Solid state disks now available on Amazon EC2
Amazon’s EC2 is a popular choice for Cassandra deployments. It’s a good match in both directions: EC2 makes it easy to add capacity to take advantage of Cassandra’s transparent scaling, and Cassandra’s category-leading support for multiple datacenters allows your cluster to tolerate even failures of an entire region.
Today Amazon announced general availability of solid state disk-based high-io instance types. This is great news for Cassandra deployments and many other EC2 users.
A few years ago I called SSDs a silver bullet for database scalability. This is still true today: even with Cassandra’s advanced log-structured storage engine and integrated caching, most Cassandra clusters are i/o bound on reads.
SSDs are clearly a great fit in this respect, since there is no penalty for random reads. Less obviously, this also makes it easier to tune Cassandra’s background compaction operations that clear out obsolete data. Overall, Netflix found that SSDs give them about a 50% savings in a real world workload even though the individual instance cost is higher.
Cassandra and SSDs work well together for writes as well as reads. Traditional storage engines, like the ubiquitous b-tree, incur a high write amplification cost on updates. This can affect ssd lifetime as well as performance. Since Cassandra’s storage engine is designed to do only sequential writes, it avoids this weakness entirely.

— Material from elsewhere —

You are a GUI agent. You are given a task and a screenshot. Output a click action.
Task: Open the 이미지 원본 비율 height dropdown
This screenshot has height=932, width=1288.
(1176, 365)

Finally, I should point out that taking advantage of SSDs in a Cassandra cluster doesn’t have to be all or nothing. You can mix SSD and spinning disks either at the individual node level, or at the cluster level. For the former, Cassandra allows putting “hot” tables on SSD while leaving “cold” ones on spinning disks. But if you want to use a group of nodes for analytical workloads the way DataStax Enterprise does, Cassandra will also be comfortable with having just those nodes be entirely based on cheaper spinning disks, with the remaining, “realtime” nodes based on SSDs. This latter configuration is a good fit for EC2 deployments.
In short: today’s announcement is a big win for databases in the cloud generally, and for Cassandra in particular!